(Dataset records)

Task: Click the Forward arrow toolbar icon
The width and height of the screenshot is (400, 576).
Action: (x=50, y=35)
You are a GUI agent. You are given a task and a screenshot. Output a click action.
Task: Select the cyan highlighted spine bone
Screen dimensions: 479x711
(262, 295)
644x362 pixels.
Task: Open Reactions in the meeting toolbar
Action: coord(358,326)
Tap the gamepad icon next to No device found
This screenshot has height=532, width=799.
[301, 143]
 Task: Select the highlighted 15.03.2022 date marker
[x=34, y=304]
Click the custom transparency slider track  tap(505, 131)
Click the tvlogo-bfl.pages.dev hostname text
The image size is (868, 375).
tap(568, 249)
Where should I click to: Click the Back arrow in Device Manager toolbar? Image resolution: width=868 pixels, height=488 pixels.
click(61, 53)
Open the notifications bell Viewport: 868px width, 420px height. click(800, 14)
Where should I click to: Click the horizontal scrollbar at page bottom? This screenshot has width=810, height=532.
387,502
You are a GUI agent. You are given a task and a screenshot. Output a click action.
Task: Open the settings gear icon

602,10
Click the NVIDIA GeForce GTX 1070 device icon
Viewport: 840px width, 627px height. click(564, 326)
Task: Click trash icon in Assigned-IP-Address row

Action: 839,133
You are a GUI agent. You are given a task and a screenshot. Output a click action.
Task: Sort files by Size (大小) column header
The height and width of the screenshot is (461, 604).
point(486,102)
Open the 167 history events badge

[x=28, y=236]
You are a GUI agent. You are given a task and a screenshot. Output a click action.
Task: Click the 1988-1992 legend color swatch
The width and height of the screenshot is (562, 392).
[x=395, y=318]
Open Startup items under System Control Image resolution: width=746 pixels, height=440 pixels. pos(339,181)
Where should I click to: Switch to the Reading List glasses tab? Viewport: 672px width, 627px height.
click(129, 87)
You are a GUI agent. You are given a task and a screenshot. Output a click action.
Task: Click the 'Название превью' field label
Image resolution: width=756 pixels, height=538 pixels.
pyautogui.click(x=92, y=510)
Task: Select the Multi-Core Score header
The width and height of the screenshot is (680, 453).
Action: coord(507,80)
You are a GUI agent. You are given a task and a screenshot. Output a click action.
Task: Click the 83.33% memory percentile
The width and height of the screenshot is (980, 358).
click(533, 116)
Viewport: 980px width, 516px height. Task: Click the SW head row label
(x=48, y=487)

## EXERCISE DESCRIPTION
Could you retype every record above exactly as it appears?

## RESULT OF THIS TASK
Task: Click the Forward arrow toolbar icon
The width and height of the screenshot is (400, 576).
Action: (x=50, y=35)
You are a GUI agent. You are given a task and a screenshot. Output a click action.
Task: Select the cyan highlighted spine bone
Screen dimensions: 479x711
(262, 295)
644x362 pixels.
Task: Open Reactions in the meeting toolbar
Action: coord(358,326)
Tap the gamepad icon next to No device found
This screenshot has height=532, width=799.
[301, 143]
 Task: Select the highlighted 15.03.2022 date marker
[x=34, y=304]
Click the custom transparency slider track  tap(505, 131)
Click the tvlogo-bfl.pages.dev hostname text
The image size is (868, 375).
tap(568, 249)
Where should I click to: Click the Back arrow in Device Manager toolbar? Image resolution: width=868 pixels, height=488 pixels.
click(61, 53)
Open the notifications bell Viewport: 868px width, 420px height. click(800, 14)
Where should I click to: Click the horizontal scrollbar at page bottom? This screenshot has width=810, height=532.
387,502
You are a GUI agent. You are given a task and a screenshot. Output a click action.
Task: Open the settings gear icon

602,10
Click the NVIDIA GeForce GTX 1070 device icon
Viewport: 840px width, 627px height. click(564, 326)
Task: Click trash icon in Assigned-IP-Address row

Action: 839,133
You are a GUI agent. You are given a task and a screenshot. Output a click action.
Task: Sort files by Size (大小) column header
The height and width of the screenshot is (461, 604).
point(486,102)
Open the 167 history events badge

[x=28, y=236]
You are a GUI agent. You are given a task and a screenshot. Output a click action.
Task: Click the 1988-1992 legend color swatch
The width and height of the screenshot is (562, 392).
[x=395, y=318]
Open Startup items under System Control Image resolution: width=746 pixels, height=440 pixels. pos(339,181)
Where should I click to: Switch to the Reading List glasses tab? Viewport: 672px width, 627px height.
click(129, 87)
You are a GUI agent. You are given a task and a screenshot. Output a click action.
Task: Click the 'Название превью' field label
Image resolution: width=756 pixels, height=538 pixels.
pyautogui.click(x=92, y=510)
Task: Select the Multi-Core Score header
The width and height of the screenshot is (680, 453).
Action: coord(507,80)
You are a GUI agent. You are given a task and a screenshot. Output a click action.
Task: Click the 83.33% memory percentile
The width and height of the screenshot is (980, 358).
click(533, 116)
Viewport: 980px width, 516px height. Task: Click the SW head row label
(x=48, y=487)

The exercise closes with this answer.